[start Page]
This blog details the steps required to run inferencing with ONNX Runtime on IBM Power10 systems using a BERT model. Bert stands for Bidirectional Encoder Representations from Transformers and is a natural language processing model that is pre-trained on vast amounts of text data. It learns contextualized representations of words by considering both left and right contexts simultaneously, enabling it to capture rich semantic information and achieve impressive results across a wide range of language understanding tasks.
Prerequisites
This blog assumes the user already has conda installed. Utilize the following blog post by Sebastian Lehrig to get conda setup on power if needed.
Environment Setup
Create a new conda environment.
conda create --name your-env-name-here python=3.11
This will create a new environment and install python version 3.11 and its required dependencies.
Activate the newly created environment.
conda activate your-env-name-here
Once the environment is active, install openblas, onnxruntime, and their dependencies.
conda install libopenblas -c rocketce
conda install onnxruntime -c rocketce
conda install transformers -c rocketce
When using the conda install command with the -c argument, packages will attempt be installed from a specified channel. Packages installed via the rocketce channel will have MMA optimizations.
Project Setup
Navigate to a desired project directory and download the model from the ONNX Model Zoo.
[end Page]
[start Provided data]
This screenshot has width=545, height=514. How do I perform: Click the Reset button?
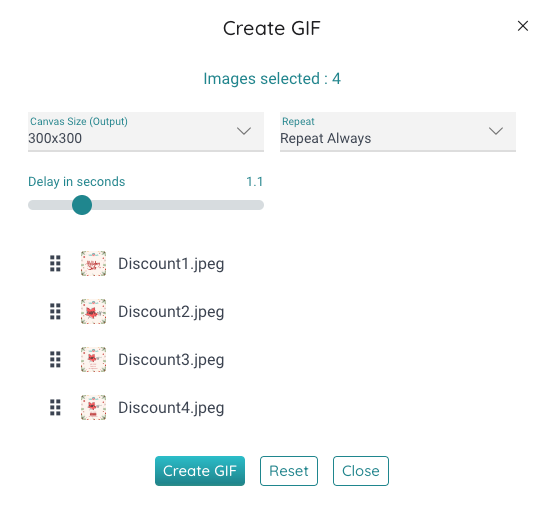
[end Provided data]
**Objectives**
[1] Do these statements agree with the ONNX Runtime guide? For each, answer yes or no and quote the words of the guide that decide it.
(a) The guide expects conda to be installed already.
(b) The new conda environment installs Python version 3.10.
(c) Packages installed from the rocketce channel come with MMA optimizations.
[2] Write out the part of the ONNX Runtime guide from "Activate the newly" up to and including "have MMA optimizations.", keeping every word as it appears.

**Task answers**
[1]
(a) Yes: "This blog assumes the user already has conda installed."
(b) No: "This will create a new environment and install python version 3.11 and its required dependencies."
(c) Yes: "Packages installed via the rocketce channel will have MMA optimizations."

[2]
Activate the newly created environment.
conda activate your-env-name-here
Once the environment is active, install openblas, onnxruntime, and their dependencies.
conda install libopenblas -c rocketce
conda install onnxruntime -c rocketce
conda install transformers -c rocketce
When using the conda install command with the -c argument, packages will attempt be installed from a specified channel. Packages installed via the rocketce channel will have MMA optimizations.